_EXERCISE REQUIREMENTS_
Return the full listing exactly as it is written.
=-=-=
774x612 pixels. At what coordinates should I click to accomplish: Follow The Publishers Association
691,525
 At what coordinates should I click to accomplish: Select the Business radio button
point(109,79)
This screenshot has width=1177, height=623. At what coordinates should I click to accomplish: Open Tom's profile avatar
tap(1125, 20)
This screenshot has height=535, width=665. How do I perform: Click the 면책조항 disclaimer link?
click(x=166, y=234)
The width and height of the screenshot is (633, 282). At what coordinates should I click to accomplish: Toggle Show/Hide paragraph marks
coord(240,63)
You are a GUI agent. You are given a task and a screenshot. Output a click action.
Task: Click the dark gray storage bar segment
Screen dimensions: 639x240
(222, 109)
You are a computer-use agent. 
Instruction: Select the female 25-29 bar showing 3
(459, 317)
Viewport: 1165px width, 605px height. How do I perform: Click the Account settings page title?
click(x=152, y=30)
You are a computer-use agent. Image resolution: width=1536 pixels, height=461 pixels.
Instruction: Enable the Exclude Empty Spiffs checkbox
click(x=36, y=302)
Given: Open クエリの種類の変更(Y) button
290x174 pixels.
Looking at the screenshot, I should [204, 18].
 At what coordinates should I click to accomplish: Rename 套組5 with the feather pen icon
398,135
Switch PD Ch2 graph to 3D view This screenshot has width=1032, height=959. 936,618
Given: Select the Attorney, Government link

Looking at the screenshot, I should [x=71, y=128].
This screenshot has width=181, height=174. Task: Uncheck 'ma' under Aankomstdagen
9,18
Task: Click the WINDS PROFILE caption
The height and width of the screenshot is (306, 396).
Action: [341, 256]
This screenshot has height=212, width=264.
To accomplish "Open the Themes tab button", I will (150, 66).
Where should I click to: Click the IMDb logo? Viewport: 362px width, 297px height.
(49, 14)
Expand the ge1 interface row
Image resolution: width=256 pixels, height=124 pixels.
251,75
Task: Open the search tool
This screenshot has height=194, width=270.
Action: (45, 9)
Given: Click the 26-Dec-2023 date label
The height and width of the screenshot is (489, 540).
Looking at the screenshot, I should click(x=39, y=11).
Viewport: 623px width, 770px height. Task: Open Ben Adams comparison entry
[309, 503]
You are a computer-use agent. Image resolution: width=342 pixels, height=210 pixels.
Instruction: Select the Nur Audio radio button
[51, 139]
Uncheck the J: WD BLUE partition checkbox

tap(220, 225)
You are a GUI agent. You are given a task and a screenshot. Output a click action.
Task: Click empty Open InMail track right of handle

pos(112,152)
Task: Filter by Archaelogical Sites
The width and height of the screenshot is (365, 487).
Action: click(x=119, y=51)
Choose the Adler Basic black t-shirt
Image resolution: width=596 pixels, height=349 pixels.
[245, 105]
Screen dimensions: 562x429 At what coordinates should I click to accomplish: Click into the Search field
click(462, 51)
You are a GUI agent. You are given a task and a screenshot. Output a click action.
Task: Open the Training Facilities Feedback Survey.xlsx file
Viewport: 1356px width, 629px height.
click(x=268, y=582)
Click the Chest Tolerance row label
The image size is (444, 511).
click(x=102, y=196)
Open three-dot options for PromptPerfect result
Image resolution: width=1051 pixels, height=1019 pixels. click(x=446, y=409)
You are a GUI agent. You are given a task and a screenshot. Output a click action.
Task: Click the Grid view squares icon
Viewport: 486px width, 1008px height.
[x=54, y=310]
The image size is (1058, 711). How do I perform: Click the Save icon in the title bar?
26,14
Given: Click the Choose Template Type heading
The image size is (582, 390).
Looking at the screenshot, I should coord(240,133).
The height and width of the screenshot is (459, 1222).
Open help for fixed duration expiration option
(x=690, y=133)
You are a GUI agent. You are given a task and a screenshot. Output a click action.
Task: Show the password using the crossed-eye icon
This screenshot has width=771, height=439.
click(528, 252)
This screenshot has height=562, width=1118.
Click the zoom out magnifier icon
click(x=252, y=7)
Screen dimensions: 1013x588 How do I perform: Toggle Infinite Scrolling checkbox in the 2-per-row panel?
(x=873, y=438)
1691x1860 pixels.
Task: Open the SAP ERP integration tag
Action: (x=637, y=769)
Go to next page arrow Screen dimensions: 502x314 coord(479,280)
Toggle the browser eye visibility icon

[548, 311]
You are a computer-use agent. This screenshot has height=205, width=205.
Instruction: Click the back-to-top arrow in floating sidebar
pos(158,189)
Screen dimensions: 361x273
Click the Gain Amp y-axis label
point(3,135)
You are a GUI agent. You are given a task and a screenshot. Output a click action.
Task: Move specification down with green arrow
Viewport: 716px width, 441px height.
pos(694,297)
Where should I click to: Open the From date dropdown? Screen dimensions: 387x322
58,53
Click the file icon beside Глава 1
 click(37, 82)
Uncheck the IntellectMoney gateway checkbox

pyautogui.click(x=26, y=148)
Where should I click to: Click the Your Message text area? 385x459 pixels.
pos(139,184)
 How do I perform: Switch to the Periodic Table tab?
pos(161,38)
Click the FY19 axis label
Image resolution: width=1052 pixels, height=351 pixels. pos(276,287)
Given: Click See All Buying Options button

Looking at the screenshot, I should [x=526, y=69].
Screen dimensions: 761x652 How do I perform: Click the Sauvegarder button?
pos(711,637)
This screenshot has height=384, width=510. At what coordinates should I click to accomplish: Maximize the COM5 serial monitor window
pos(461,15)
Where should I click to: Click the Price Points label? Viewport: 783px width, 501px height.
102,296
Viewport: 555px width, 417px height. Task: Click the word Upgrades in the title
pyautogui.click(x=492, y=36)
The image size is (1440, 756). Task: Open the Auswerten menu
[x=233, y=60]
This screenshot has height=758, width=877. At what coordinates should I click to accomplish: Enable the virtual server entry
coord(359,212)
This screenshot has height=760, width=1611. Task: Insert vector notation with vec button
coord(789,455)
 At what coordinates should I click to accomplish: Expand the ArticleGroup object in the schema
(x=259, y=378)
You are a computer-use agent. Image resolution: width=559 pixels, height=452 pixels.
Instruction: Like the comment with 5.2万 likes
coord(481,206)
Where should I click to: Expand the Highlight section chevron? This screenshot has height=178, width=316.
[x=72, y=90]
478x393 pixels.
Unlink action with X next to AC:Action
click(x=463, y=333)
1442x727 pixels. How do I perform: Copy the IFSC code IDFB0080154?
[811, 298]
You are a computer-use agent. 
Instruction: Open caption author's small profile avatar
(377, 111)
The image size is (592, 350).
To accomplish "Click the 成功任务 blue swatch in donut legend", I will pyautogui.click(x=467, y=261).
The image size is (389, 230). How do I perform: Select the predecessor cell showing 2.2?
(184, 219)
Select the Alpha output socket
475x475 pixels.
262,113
=-=-=
_RESPONSE BOX_
774x612 pixels. At what coordinates should I click to accomplish: Follow The Publishers Association
691,525
 At what coordinates should I click to accomplish: Select the Business radio button
point(109,79)
This screenshot has width=1177, height=623. At what coordinates should I click to accomplish: Open Tom's profile avatar
tap(1125, 20)
This screenshot has height=535, width=665. How do I perform: Click the 면책조항 disclaimer link?
click(x=166, y=234)
The width and height of the screenshot is (633, 282). At what coordinates should I click to accomplish: Toggle Show/Hide paragraph marks
coord(240,63)
You are a GUI agent. You are given a task and a screenshot. Output a click action.
Task: Click the dark gray storage bar segment
Screen dimensions: 639x240
(222, 109)
You are a computer-use agent. 
Instruction: Select the female 25-29 bar showing 3
(459, 317)
Viewport: 1165px width, 605px height. How do I perform: Click the Account settings page title?
click(x=152, y=30)
You are a computer-use agent. Image resolution: width=1536 pixels, height=461 pixels.
Instruction: Enable the Exclude Empty Spiffs checkbox
click(x=36, y=302)
Given: Open クエリの種類の変更(Y) button
290x174 pixels.
Looking at the screenshot, I should [204, 18].
 At what coordinates should I click to accomplish: Rename 套組5 with the feather pen icon
398,135
Switch PD Ch2 graph to 3D view This screenshot has width=1032, height=959. 936,618
Given: Select the Attorney, Government link

Looking at the screenshot, I should [x=71, y=128].
This screenshot has width=181, height=174. Task: Uncheck 'ma' under Aankomstdagen
9,18
Task: Click the WINDS PROFILE caption
The height and width of the screenshot is (306, 396).
Action: [341, 256]
This screenshot has height=212, width=264.
To accomplish "Open the Themes tab button", I will (150, 66).
Where should I click to: Click the IMDb logo? Viewport: 362px width, 297px height.
(49, 14)
Expand the ge1 interface row
Image resolution: width=256 pixels, height=124 pixels.
251,75
Task: Open the search tool
This screenshot has height=194, width=270.
Action: (45, 9)
Given: Click the 26-Dec-2023 date label
The height and width of the screenshot is (489, 540).
Looking at the screenshot, I should click(x=39, y=11).
Viewport: 623px width, 770px height. Task: Open Ben Adams comparison entry
[309, 503]
You are a computer-use agent. Image resolution: width=342 pixels, height=210 pixels.
Instruction: Select the Nur Audio radio button
[51, 139]
Uncheck the J: WD BLUE partition checkbox

tap(220, 225)
You are a GUI agent. You are given a task and a screenshot. Output a click action.
Task: Click empty Open InMail track right of handle

pos(112,152)
Task: Filter by Archaelogical Sites
The width and height of the screenshot is (365, 487).
Action: click(x=119, y=51)
Choose the Adler Basic black t-shirt
Image resolution: width=596 pixels, height=349 pixels.
[245, 105]
Screen dimensions: 562x429 At what coordinates should I click to accomplish: Click into the Search field
click(462, 51)
You are a GUI agent. You are given a task and a screenshot. Output a click action.
Task: Open the Training Facilities Feedback Survey.xlsx file
Viewport: 1356px width, 629px height.
click(x=268, y=582)
Click the Chest Tolerance row label
The image size is (444, 511).
click(x=102, y=196)
Open three-dot options for PromptPerfect result
Image resolution: width=1051 pixels, height=1019 pixels. click(x=446, y=409)
You are a GUI agent. You are given a task and a screenshot. Output a click action.
Task: Click the Grid view squares icon
Viewport: 486px width, 1008px height.
[x=54, y=310]
The image size is (1058, 711). How do I perform: Click the Save icon in the title bar?
26,14
Given: Click the Choose Template Type heading
The image size is (582, 390).
Looking at the screenshot, I should coord(240,133).
The height and width of the screenshot is (459, 1222).
Open help for fixed duration expiration option
(x=690, y=133)
You are a GUI agent. You are given a task and a screenshot. Output a click action.
Task: Show the password using the crossed-eye icon
This screenshot has width=771, height=439.
click(528, 252)
This screenshot has height=562, width=1118.
Click the zoom out magnifier icon
click(x=252, y=7)
Screen dimensions: 1013x588 How do I perform: Toggle Infinite Scrolling checkbox in the 2-per-row panel?
(x=873, y=438)
1691x1860 pixels.
Task: Open the SAP ERP integration tag
Action: (x=637, y=769)
Go to next page arrow Screen dimensions: 502x314 coord(479,280)
Toggle the browser eye visibility icon

[548, 311]
You are a computer-use agent. This screenshot has height=205, width=205.
Instruction: Click the back-to-top arrow in floating sidebar
pos(158,189)
Screen dimensions: 361x273
Click the Gain Amp y-axis label
point(3,135)
You are a GUI agent. You are given a task and a screenshot. Output a click action.
Task: Move specification down with green arrow
Viewport: 716px width, 441px height.
pos(694,297)
Where should I click to: Open the From date dropdown? Screen dimensions: 387x322
58,53
Click the file icon beside Глава 1
 click(37, 82)
Uncheck the IntellectMoney gateway checkbox

pyautogui.click(x=26, y=148)
Where should I click to: Click the Your Message text area? 385x459 pixels.
pos(139,184)
 How do I perform: Switch to the Periodic Table tab?
pos(161,38)
Click the FY19 axis label
Image resolution: width=1052 pixels, height=351 pixels. pos(276,287)
Given: Click See All Buying Options button

Looking at the screenshot, I should [x=526, y=69].
Screen dimensions: 761x652 How do I perform: Click the Sauvegarder button?
pos(711,637)
This screenshot has height=384, width=510. At what coordinates should I click to accomplish: Maximize the COM5 serial monitor window
pos(461,15)
Where should I click to: Click the Price Points label? Viewport: 783px width, 501px height.
102,296
Viewport: 555px width, 417px height. Task: Click the word Upgrades in the title
pyautogui.click(x=492, y=36)
The image size is (1440, 756). Task: Open the Auswerten menu
[x=233, y=60]
This screenshot has height=758, width=877. At what coordinates should I click to accomplish: Enable the virtual server entry
coord(359,212)
This screenshot has height=760, width=1611. Task: Insert vector notation with vec button
coord(789,455)
 At what coordinates should I click to accomplish: Expand the ArticleGroup object in the schema
(x=259, y=378)
You are a computer-use agent. Image resolution: width=559 pixels, height=452 pixels.
Instruction: Like the comment with 5.2万 likes
coord(481,206)
Where should I click to: Expand the Highlight section chevron? This screenshot has height=178, width=316.
[x=72, y=90]
478x393 pixels.
Unlink action with X next to AC:Action
click(x=463, y=333)
1442x727 pixels. How do I perform: Copy the IFSC code IDFB0080154?
[811, 298]
You are a computer-use agent. 
Instruction: Open caption author's small profile avatar
(377, 111)
The image size is (592, 350).
To accomplish "Click the 成功任务 blue swatch in donut legend", I will pyautogui.click(x=467, y=261).
The image size is (389, 230). How do I perform: Select the predecessor cell showing 2.2?
(184, 219)
Select the Alpha output socket
475x475 pixels.
262,113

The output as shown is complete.